═══ INFORMATION SUPPLIED ═══

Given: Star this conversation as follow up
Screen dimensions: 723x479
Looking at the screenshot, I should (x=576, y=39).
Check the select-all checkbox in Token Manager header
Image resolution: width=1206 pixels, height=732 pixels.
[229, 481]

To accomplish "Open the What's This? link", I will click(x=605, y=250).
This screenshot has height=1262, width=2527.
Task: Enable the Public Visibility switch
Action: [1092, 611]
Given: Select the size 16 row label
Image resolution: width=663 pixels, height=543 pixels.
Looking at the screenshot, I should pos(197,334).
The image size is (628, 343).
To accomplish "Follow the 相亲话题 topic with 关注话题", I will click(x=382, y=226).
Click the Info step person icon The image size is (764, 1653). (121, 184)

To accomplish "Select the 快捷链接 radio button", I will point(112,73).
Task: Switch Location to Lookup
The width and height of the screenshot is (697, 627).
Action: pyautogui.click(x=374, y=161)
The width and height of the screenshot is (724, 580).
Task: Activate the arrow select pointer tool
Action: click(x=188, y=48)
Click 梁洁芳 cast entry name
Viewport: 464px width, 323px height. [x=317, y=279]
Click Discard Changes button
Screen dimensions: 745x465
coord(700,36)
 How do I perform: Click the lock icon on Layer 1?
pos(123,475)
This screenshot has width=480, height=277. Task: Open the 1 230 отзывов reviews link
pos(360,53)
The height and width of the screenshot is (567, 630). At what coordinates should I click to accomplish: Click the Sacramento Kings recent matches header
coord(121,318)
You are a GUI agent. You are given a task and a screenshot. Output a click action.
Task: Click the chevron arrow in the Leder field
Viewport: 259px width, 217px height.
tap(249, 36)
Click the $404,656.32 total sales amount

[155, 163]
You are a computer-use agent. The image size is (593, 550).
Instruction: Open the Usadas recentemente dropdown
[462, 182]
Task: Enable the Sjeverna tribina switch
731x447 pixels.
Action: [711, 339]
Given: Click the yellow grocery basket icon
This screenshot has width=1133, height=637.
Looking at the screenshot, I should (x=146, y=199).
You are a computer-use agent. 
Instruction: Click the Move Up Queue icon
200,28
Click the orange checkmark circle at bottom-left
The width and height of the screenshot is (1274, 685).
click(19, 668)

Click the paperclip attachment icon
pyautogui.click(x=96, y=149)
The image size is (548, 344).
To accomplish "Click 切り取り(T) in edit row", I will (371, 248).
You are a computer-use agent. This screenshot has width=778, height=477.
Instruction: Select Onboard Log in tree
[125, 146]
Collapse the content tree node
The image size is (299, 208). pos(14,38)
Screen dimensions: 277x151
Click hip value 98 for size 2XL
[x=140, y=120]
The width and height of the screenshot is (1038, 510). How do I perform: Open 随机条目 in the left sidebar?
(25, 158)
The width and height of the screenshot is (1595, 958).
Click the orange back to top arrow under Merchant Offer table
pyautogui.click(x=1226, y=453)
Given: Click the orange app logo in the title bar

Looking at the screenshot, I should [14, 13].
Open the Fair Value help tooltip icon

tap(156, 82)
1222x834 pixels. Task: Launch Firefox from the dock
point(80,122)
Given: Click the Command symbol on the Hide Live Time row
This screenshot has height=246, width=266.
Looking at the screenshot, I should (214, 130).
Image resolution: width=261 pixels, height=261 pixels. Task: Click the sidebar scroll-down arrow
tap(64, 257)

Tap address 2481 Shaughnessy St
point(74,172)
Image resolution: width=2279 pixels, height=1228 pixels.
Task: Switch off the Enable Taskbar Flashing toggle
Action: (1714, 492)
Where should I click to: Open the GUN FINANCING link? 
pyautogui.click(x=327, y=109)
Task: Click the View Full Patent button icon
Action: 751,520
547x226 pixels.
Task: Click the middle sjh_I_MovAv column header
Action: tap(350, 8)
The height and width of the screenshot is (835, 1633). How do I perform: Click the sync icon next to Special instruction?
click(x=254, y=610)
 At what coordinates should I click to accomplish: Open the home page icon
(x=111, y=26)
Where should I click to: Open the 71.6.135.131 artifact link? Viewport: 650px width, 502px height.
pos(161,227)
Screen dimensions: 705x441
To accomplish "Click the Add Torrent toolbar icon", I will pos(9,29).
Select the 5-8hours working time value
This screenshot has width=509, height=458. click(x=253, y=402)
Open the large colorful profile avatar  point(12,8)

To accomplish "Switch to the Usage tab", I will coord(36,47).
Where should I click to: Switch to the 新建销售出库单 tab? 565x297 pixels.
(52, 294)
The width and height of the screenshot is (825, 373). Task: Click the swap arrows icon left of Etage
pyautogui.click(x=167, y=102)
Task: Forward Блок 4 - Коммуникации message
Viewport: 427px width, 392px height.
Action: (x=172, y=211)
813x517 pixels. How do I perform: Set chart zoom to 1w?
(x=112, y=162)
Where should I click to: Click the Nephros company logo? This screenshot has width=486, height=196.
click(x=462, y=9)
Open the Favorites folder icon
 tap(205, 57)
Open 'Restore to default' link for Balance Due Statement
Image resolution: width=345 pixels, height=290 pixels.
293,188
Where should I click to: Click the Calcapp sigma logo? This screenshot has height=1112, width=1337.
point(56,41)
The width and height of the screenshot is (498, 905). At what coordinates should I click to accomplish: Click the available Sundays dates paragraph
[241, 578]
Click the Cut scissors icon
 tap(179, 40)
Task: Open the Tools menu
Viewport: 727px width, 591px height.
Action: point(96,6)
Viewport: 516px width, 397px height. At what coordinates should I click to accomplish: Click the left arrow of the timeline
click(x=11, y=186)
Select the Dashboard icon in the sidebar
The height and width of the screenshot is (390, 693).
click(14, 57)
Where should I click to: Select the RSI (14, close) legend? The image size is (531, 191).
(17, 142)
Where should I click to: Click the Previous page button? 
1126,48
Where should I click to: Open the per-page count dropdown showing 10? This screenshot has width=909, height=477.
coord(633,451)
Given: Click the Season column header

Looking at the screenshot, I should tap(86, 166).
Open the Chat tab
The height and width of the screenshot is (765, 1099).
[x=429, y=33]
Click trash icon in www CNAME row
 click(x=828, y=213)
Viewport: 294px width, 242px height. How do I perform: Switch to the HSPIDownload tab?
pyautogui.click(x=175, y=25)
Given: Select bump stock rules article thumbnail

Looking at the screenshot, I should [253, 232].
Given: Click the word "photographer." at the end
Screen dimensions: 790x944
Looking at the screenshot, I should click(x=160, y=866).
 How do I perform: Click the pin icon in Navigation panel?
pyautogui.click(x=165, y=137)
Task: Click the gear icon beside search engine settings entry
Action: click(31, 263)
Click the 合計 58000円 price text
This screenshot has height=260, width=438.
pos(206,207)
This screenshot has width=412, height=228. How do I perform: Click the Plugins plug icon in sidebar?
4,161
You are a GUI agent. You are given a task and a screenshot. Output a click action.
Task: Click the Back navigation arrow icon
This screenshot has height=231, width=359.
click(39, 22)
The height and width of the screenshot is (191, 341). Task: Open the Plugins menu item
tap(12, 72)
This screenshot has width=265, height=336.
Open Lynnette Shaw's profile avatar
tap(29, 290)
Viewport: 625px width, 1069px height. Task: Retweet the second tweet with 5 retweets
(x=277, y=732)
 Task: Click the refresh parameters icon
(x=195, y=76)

═══

▶ EXERCISE: Lay out the listing above as a Markdown table with two columns, n for the row number and Line for the line itself, leaving out blank lines.

▶ FINAL RESULT:
| n | Line |
|---|---|
| 1 | Given: Star this conversation as follow up |
| 2 | Screen dimensions: 723x479 |
| 3 | Looking at the screenshot, I should (x=576, y=39). |
| 4 | Check the select-all checkbox in Token Manager header |
| 5 | Image resolution: width=1206 pixels, height=732 pixels. |
| 6 | [229, 481] |
| 7 | To accomplish "Open the What's This? link", I will click(x=605, y=250). |
| 8 | This screenshot has height=1262, width=2527. |
| 9 | Task: Enable the Public Visibility switch |
| 10 | Action: [1092, 611] |
| 11 | Given: Select the size 16 row label |
| 12 | Image resolution: width=663 pixels, height=543 pixels. |
| 13 | Looking at the screenshot, I should pos(197,334). |
| 14 | The image size is (628, 343). |
| 15 | To accomplish "Follow the 相亲话题 topic with 关注话题", I will click(x=382, y=226). |
| 16 | Click the Info step person icon The image size is (764, 1653). (121, 184) |
| 17 | To accomplish "Select the 快捷链接 radio button", I will point(112,73). |
| 18 | Task: Switch Location to Lookup |
| 19 | The width and height of the screenshot is (697, 627). |
| 20 | Action: pyautogui.click(x=374, y=161) |
| 21 | The width and height of the screenshot is (724, 580). |
| 22 | Task: Activate the arrow select pointer tool |
| 23 | Action: click(x=188, y=48) |
| 24 | Click 梁洁芳 cast entry name |
| 25 | Viewport: 464px width, 323px height. [x=317, y=279] |
| 26 | Click Discard Changes button |
| 27 | Screen dimensions: 745x465 |
| 28 | coord(700,36) |
| 29 |  How do I perform: Click the lock icon on Layer 1? |
| 30 | pos(123,475) |
| 31 | This screenshot has width=480, height=277. Task: Open the 1 230 отзывов reviews link |
| 32 | pos(360,53) |
| 33 | The height and width of the screenshot is (567, 630). At what coordinates should I click to accomplish: Click the Sacramento Kings recent matches header |
| 34 | coord(121,318) |
| 35 | You are a GUI agent. You are given a task and a screenshot. Output a click action. |
| 36 | Task: Click the chevron arrow in the Leder field |
| 37 | Viewport: 259px width, 217px height. |
| 38 | tap(249, 36) |
| 39 | Click the $404,656.32 total sales amount |
| 40 | [155, 163] |
| 41 | You are a computer-use agent. The image size is (593, 550). |
| 42 | Instruction: Open the Usadas recentemente dropdown |
| 43 | [462, 182] |
| 44 | Task: Enable the Sjeverna tribina switch |
| 45 | 731x447 pixels. |
| 46 | Action: [711, 339] |
| 47 | Given: Click the yellow grocery basket icon |
| 48 | This screenshot has width=1133, height=637. |
| 49 | Looking at the screenshot, I should (x=146, y=199). |
| 50 | You are a computer-use agent.  |
| 51 | Instruction: Click the Move Up Queue icon |
| 52 | 200,28 |
| 53 | Click the orange checkmark circle at bottom-left |
| 54 | The width and height of the screenshot is (1274, 685). |
| 55 | click(19, 668) |
| 56 | Click the paperclip attachment icon |
| 57 | pyautogui.click(x=96, y=149) |
| 58 | The image size is (548, 344). |
| 59 | To accomplish "Click 切り取り(T) in edit row", I will (371, 248). |
| 60 | You are a computer-use agent. This screenshot has width=778, height=477. |
| 61 | Instruction: Select Onboard Log in tree |
| 62 | [125, 146] |
| 63 | Collapse the content tree node |
| 64 | The image size is (299, 208). pos(14,38) |
| 65 | Screen dimensions: 277x151 |
| 66 | Click hip value 98 for size 2XL |
| 67 | [x=140, y=120] |
| 68 | The width and height of the screenshot is (1038, 510). How do I perform: Open 随机条目 in the left sidebar? |
| 69 | (25, 158) |
| 70 | The width and height of the screenshot is (1595, 958). |
| 71 | Click the orange back to top arrow under Merchant Offer table |
| 72 | pyautogui.click(x=1226, y=453) |
| 73 | Given: Click the orange app logo in the title bar |
| 74 | Looking at the screenshot, I should [14, 13]. |
| 75 | Open the Fair Value help tooltip icon |
| 76 | tap(156, 82) |
| 77 | 1222x834 pixels. Task: Launch Firefox from the dock |
| 78 | point(80,122) |
| 79 | Given: Click the Command symbol on the Hide Live Time row |
| 80 | This screenshot has height=246, width=266. |
| 81 | Looking at the screenshot, I should (214, 130). |
| 82 | Image resolution: width=261 pixels, height=261 pixels. Task: Click the sidebar scroll-down arrow |
| 83 | tap(64, 257) |
| 84 | Tap address 2481 Shaughnessy St |
| 85 | point(74,172) |
| 86 | Image resolution: width=2279 pixels, height=1228 pixels. |
| 87 | Task: Switch off the Enable Taskbar Flashing toggle |
| 88 | Action: (1714, 492) |
| 89 | Where should I click to: Open the GUN FINANCING link?  |
| 90 | pyautogui.click(x=327, y=109) |
| 91 | Task: Click the View Full Patent button icon |
| 92 | Action: 751,520 |
| 93 | 547x226 pixels. |
| 94 | Task: Click the middle sjh_I_MovAv column header |
| 95 | Action: tap(350, 8) |
| 96 | The height and width of the screenshot is (835, 1633). How do I perform: Click the sync icon next to Special instruction? |
| 97 | click(x=254, y=610) |
| 98 |  At what coordinates should I click to accomplish: Open the home page icon |
| 99 | (x=111, y=26) |
| 100 | Where should I click to: Open the 71.6.135.131 artifact link? Viewport: 650px width, 502px height. |
| 101 | pos(161,227) |
| 102 | Screen dimensions: 705x441 |
| 103 | To accomplish "Click the Add Torrent toolbar icon", I will pos(9,29). |
| 104 | Select the 5-8hours working time value |
| 105 | This screenshot has width=509, height=458. click(x=253, y=402) |
| 106 | Open the large colorful profile avatar  point(12,8) |
| 107 | To accomplish "Switch to the Usage tab", I will coord(36,47). |
| 108 | Where should I click to: Switch to the 新建销售出库单 tab? 565x297 pixels. |
| 109 | (52, 294) |
| 110 | The width and height of the screenshot is (825, 373). Task: Click the swap arrows icon left of Etage |
| 111 | pyautogui.click(x=167, y=102) |
| 112 | Task: Forward Блок 4 - Коммуникации message |
| 113 | Viewport: 427px width, 392px height. |
| 114 | Action: (x=172, y=211) |
| 115 | 813x517 pixels. How do I perform: Set chart zoom to 1w? |
| 116 | (x=112, y=162) |
| 117 | Where should I click to: Click the Nephros company logo? This screenshot has width=486, height=196. |
| 118 | click(x=462, y=9) |
| 119 | Open the Favorites folder icon |
| 120 |  tap(205, 57) |
| 121 | Open 'Restore to default' link for Balance Due Statement |
| 122 | Image resolution: width=345 pixels, height=290 pixels. |
| 123 | 293,188 |
| 124 | Where should I click to: Click the Calcapp sigma logo? This screenshot has height=1112, width=1337. |
| 125 | point(56,41) |
| 126 | The width and height of the screenshot is (498, 905). At what coordinates should I click to accomplish: Click the available Sundays dates paragraph |
| 127 | [241, 578] |
| 128 | Click the Cut scissors icon |
| 129 |  tap(179, 40) |
| 130 | Task: Open the Tools menu |
| 131 | Viewport: 727px width, 591px height. |
| 132 | Action: point(96,6) |
| 133 | Viewport: 516px width, 397px height. At what coordinates should I click to accomplish: Click the left arrow of the timeline |
| 134 | click(x=11, y=186) |
| 135 | Select the Dashboard icon in the sidebar |
| 136 | The height and width of the screenshot is (390, 693). |
| 137 | click(14, 57) |
| 138 | Where should I click to: Select the RSI (14, close) legend? The image size is (531, 191). |
| 139 | (17, 142) |
| 140 | Where should I click to: Click the Previous page button?  |
| 141 | 1126,48 |
| 142 | Where should I click to: Open the per-page count dropdown showing 10? This screenshot has width=909, height=477. |
| 143 | coord(633,451) |
| 144 | Given: Click the Season column header |
| 145 | Looking at the screenshot, I should tap(86, 166). |
| 146 | Open the Chat tab |
| 147 | The height and width of the screenshot is (765, 1099). |
| 148 | [x=429, y=33] |
| 149 | Click trash icon in www CNAME row |
| 150 |  click(x=828, y=213) |
| 151 | Viewport: 294px width, 242px height. How do I perform: Switch to the HSPIDownload tab? |
| 152 | pyautogui.click(x=175, y=25) |
| 153 | Given: Select bump stock rules article thumbnail |
| 154 | Looking at the screenshot, I should [253, 232]. |
| 155 | Given: Click the word "photographer." at the end |
| 156 | Screen dimensions: 790x944 |
| 157 | Looking at the screenshot, I should click(x=160, y=866). |
| 158 |  How do I perform: Click the pin icon in Navigation panel? |
| 159 | pyautogui.click(x=165, y=137) |
| 160 | Task: Click the gear icon beside search engine settings entry |
| 161 | Action: click(31, 263) |
| 162 | Click the 合計 58000円 price text |
| 163 | This screenshot has height=260, width=438. |
| 164 | pos(206,207) |
| 165 | This screenshot has width=412, height=228. How do I perform: Click the Plugins plug icon in sidebar? |
| 166 | 4,161 |
| 167 | You are a GUI agent. You are given a task and a screenshot. Output a click action. |
| 168 | Task: Click the Back navigation arrow icon |
| 169 | This screenshot has height=231, width=359. |
| 170 | click(39, 22) |
| 171 | The height and width of the screenshot is (191, 341). Task: Open the Plugins menu item |
| 172 | tap(12, 72) |
| 173 | This screenshot has width=265, height=336. |
| 174 | Open Lynnette Shaw's profile avatar |
| 175 | tap(29, 290) |
| 176 | Viewport: 625px width, 1069px height. Task: Retweet the second tweet with 5 retweets |
| 177 | (x=277, y=732) |
| 178 |  Task: Click the refresh parameters icon |
| 179 | (x=195, y=76) |